→ Extrait cité
------------

La voiture passe en fonçant, sans même ralentir. Où sont donc passés les hippies d’antan ? Mon sac à dos pèse bien lourd sur les épaules. Je me retourne et continue à marcher. Ça fait onze jours que je voyage pour être ici, ce ne sont pas les derniers 140 km qui vont m’arrêter. S’il le faut, je les marcherai! On n’est pas à quelques jours de marche en plus !
Piedra Parada: la roche debout
C’est la sixième fois que je viens en Argentine et à chaque fois, j’avais prévu d’y passer. C’est une étape idéale entre El Chalten et Bariloche, et je n’y suis jamais allé. L’endroit est difficile d’accès sans voiture. Lorsque j’ai entendu que le prochain Petzl Roc Trip allait avoir lieu là, je voulais absolument y participer comme je pouvais. J’aime l’Argentine et les Argentins sont vraiment « Buena onda » (bon esprit)! Au cours des années, je me suis fait tant de bons amis ici, j’ai appris beaucoup d’eux. Je compte bien y revenir.
Pour préparer le terrain pour le Roc Trip, Petzl organise un voyage «d’ouverture » en mars. Une vingtaine d’athlètes Petzl se sont proposés comme volontaires pour y aller en quête de lignes majeures et les préparer à la grimpe. Mais notre expédition dans la jungle vénézuélienne à Amuri Tepui ne m’a pas permis d’y être avant fin mars. Je suis néanmoins déterminé à y aller.

------------

→ Le problème
Recopiez intégralement, sans rien modifier, le récit ci-dessus sur le voyage vers Piedra Parada.

→ Données fournies
------------

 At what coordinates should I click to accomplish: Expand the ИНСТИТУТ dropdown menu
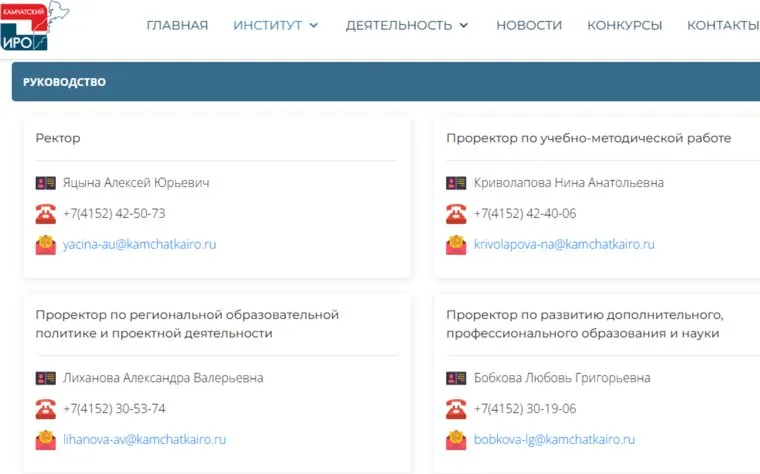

------------

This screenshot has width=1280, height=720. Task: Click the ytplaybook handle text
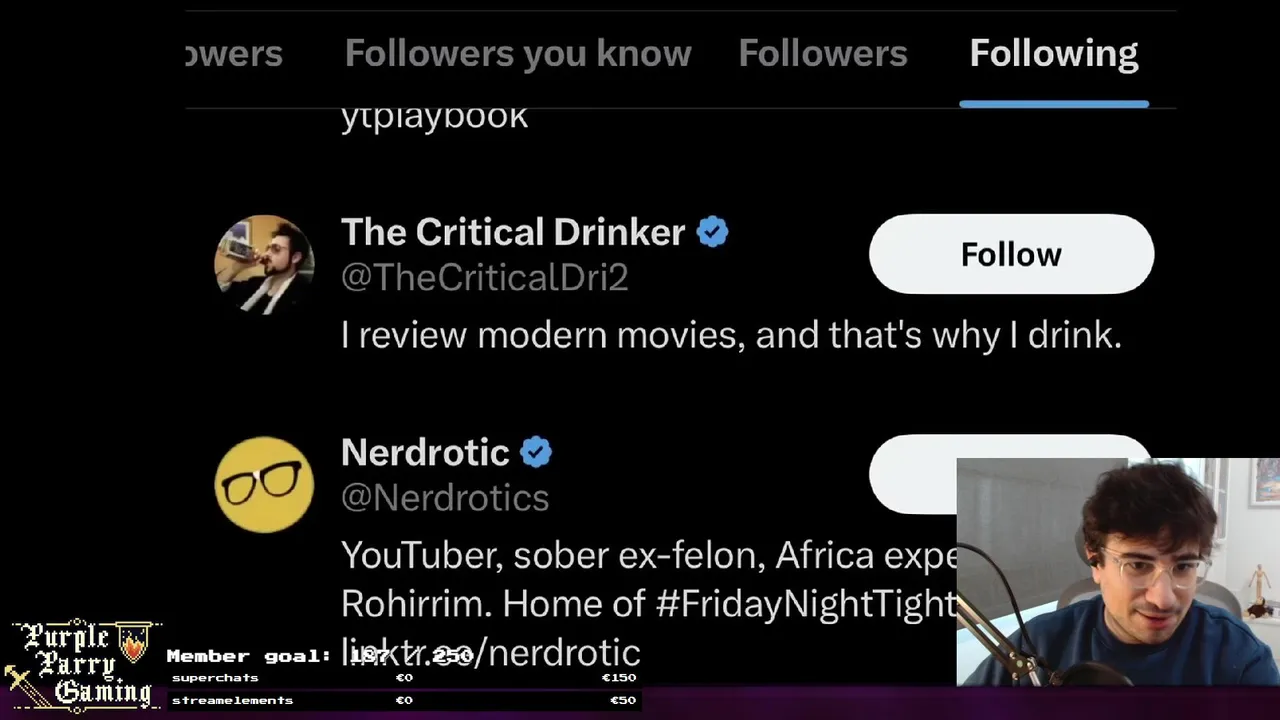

------------

→ Résultat
La voiture passe en fonçant, sans même ralentir. Où sont donc passés les hippies d’antan ? Mon sac à dos pèse bien lourd sur les épaules. Je me retourne et continue à marcher. Ça fait onze jours que je voyage pour être ici, ce ne sont pas les derniers 140 km qui vont m’arrêter. S’il le faut, je les marcherai! On n’est pas à quelques jours de marche en plus !
Piedra Parada: la roche debout
C’est la sixième fois que je viens en Argentine et à chaque fois, j’avais prévu d’y passer. C’est une étape idéale entre El Chalten et Bariloche, et je n’y suis jamais allé. L’endroit est difficile d’accès sans voiture. Lorsque j’ai entendu que le prochain Petzl Roc Trip allait avoir lieu là, je voulais absolument y participer comme je pouvais. J’aime l’Argentine et les Argentins sont vraiment « Buena onda » (bon esprit)! Au cours des années, je me suis fait tant de bons amis ici, j’ai appris beaucoup d’eux. Je compte bien y revenir.
Pour préparer le terrain pour le Roc Trip, Petzl organise un voyage «d’ouverture » en mars. Une vingtaine d’athlètes Petzl se sont proposés comme volontaires pour y aller en quête de lignes majeures et les préparer à la grimpe. Mais notre expédition dans la jungle vénézuélienne à Amuri Tepui ne m’a pas permis d’y être avant fin mars. Je suis néanmoins déterminé à y aller.